===== Source material

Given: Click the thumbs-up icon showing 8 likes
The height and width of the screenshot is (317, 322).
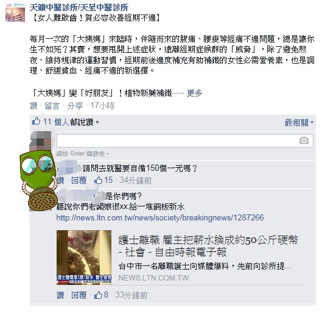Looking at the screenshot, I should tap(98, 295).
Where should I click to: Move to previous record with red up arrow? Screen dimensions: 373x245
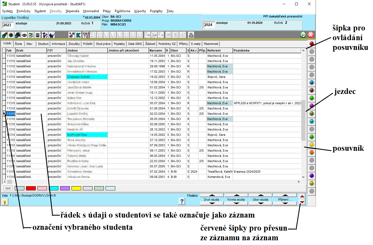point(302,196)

==========
===== Source material

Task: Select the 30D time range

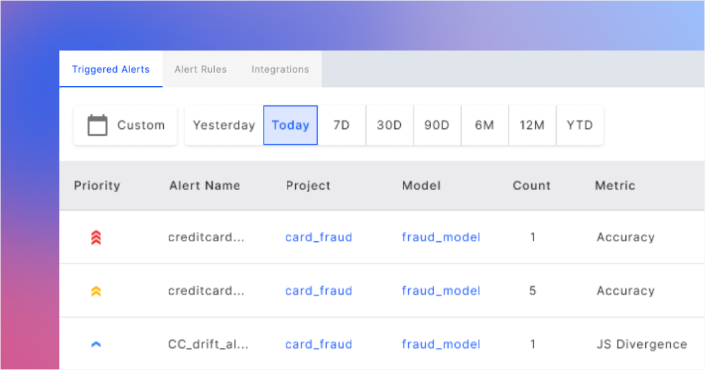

==========
===== Source material

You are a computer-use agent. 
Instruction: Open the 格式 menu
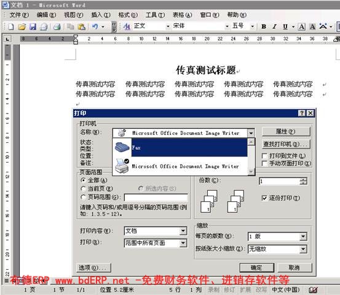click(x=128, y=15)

==========

■ **Set problem**:
Arrange the material from the line containing "Where should I" down to and including the line containing "point(302,196)" as a numbered list. Skip blank lines and leave out the pictures.

■ **Response**:
1. Where should I click to: Move to previous record with red up arrow? Screen dimensions: 373x245
2. point(302,196)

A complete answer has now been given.